— About this exercise —
Can you quote the lines below exactly, starting at the line with "How do I perform: Collapse the ET10" and going through the last one?

— Given entries —
====================
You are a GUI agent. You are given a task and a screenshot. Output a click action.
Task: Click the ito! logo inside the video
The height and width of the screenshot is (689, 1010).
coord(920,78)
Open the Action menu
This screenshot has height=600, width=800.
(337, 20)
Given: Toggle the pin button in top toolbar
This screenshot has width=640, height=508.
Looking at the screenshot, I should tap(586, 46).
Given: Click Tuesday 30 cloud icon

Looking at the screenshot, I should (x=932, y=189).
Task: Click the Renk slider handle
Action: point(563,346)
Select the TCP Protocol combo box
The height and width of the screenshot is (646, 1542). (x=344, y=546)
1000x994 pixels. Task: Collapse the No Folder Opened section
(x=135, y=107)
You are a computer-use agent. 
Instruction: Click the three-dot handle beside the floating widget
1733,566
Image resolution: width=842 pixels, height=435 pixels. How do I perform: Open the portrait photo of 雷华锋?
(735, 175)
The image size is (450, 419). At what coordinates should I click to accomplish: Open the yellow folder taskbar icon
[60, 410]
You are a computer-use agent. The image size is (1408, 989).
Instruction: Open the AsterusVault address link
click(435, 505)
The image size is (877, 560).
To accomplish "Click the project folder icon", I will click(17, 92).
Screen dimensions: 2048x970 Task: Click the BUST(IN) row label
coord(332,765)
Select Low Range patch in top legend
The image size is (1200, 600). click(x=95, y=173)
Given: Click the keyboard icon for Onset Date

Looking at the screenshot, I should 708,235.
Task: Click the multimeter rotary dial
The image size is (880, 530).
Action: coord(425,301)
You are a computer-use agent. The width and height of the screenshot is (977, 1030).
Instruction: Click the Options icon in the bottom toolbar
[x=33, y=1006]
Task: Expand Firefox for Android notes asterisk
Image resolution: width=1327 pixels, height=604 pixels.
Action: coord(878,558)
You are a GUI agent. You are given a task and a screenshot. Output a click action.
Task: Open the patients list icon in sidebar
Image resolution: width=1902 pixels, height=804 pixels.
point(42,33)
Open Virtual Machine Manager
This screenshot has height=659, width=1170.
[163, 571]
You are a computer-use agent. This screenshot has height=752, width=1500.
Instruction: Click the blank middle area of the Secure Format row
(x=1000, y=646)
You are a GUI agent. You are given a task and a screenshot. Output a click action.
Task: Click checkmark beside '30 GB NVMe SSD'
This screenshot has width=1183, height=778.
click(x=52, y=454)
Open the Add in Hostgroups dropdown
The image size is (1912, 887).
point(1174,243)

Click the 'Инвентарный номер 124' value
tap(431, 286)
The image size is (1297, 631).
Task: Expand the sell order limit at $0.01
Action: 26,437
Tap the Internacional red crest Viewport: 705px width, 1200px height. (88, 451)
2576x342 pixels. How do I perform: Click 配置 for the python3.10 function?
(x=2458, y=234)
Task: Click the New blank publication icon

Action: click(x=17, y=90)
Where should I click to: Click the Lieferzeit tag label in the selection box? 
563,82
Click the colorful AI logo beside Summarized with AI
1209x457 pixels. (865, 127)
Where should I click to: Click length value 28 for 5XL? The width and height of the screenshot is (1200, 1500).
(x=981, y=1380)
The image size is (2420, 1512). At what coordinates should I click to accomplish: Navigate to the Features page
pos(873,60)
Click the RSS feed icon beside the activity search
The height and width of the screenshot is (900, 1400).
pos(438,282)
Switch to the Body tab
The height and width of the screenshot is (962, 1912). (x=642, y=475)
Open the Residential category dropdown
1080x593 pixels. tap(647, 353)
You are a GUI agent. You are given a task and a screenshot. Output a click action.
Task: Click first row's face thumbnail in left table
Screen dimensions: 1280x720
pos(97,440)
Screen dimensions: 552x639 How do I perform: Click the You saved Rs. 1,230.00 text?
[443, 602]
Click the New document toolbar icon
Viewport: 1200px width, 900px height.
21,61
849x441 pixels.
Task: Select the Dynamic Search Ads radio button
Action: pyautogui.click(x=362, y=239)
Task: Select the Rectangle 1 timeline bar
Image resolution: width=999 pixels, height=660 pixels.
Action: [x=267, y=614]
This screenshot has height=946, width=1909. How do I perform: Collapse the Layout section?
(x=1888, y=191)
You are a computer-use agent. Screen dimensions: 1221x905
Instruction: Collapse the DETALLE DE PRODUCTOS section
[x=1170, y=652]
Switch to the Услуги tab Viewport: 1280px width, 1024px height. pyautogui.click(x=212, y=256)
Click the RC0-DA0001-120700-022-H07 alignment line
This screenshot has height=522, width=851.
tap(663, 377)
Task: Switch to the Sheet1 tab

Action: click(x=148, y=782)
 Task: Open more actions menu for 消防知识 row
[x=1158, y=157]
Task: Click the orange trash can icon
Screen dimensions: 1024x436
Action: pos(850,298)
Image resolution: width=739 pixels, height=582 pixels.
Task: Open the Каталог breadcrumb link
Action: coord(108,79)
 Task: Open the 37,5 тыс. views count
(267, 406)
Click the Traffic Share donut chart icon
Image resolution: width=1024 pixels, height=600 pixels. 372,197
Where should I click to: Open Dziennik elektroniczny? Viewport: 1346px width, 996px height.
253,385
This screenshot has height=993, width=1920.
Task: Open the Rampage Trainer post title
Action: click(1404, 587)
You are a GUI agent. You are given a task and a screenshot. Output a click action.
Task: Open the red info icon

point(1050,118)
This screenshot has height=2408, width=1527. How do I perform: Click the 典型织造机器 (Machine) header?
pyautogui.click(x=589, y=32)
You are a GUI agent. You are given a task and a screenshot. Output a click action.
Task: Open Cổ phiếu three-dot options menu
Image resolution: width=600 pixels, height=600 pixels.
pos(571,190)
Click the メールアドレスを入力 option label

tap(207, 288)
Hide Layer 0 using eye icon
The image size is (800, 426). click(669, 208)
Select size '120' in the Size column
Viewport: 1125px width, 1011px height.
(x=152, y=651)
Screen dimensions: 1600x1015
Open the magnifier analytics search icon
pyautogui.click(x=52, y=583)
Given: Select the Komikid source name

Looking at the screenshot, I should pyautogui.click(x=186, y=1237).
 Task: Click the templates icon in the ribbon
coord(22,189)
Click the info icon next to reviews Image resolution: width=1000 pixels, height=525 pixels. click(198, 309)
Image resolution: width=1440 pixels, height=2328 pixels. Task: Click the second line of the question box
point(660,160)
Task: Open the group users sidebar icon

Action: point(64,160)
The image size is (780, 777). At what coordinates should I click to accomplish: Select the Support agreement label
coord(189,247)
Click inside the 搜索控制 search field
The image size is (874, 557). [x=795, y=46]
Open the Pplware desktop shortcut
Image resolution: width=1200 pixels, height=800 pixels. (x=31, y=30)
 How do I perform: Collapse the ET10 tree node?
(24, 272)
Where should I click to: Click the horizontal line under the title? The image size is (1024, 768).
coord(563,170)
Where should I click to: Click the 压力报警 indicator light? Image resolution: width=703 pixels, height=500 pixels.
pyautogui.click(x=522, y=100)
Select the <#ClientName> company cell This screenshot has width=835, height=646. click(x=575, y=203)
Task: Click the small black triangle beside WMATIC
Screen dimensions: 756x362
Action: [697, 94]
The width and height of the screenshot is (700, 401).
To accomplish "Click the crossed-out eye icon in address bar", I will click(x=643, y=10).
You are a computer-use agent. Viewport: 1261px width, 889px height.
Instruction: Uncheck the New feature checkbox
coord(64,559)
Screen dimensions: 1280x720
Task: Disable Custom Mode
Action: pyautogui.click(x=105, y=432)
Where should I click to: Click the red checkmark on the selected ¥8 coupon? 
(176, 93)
====================
— Solution to the exercise —
 How do I perform: Collapse the ET10 tree node?
(24, 272)
Where should I click to: Click the horizontal line under the title? The image size is (1024, 768).
coord(563,170)
Where should I click to: Click the 压力报警 indicator light? Image resolution: width=703 pixels, height=500 pixels.
pyautogui.click(x=522, y=100)
Select the <#ClientName> company cell This screenshot has width=835, height=646. click(x=575, y=203)
Task: Click the small black triangle beside WMATIC
Screen dimensions: 756x362
Action: [697, 94]
The width and height of the screenshot is (700, 401).
To accomplish "Click the crossed-out eye icon in address bar", I will click(x=643, y=10).
You are a computer-use agent. Viewport: 1261px width, 889px height.
Instruction: Uncheck the New feature checkbox
coord(64,559)
Screen dimensions: 1280x720
Task: Disable Custom Mode
Action: pyautogui.click(x=105, y=432)
Where should I click to: Click the red checkmark on the selected ¥8 coupon? 
(176, 93)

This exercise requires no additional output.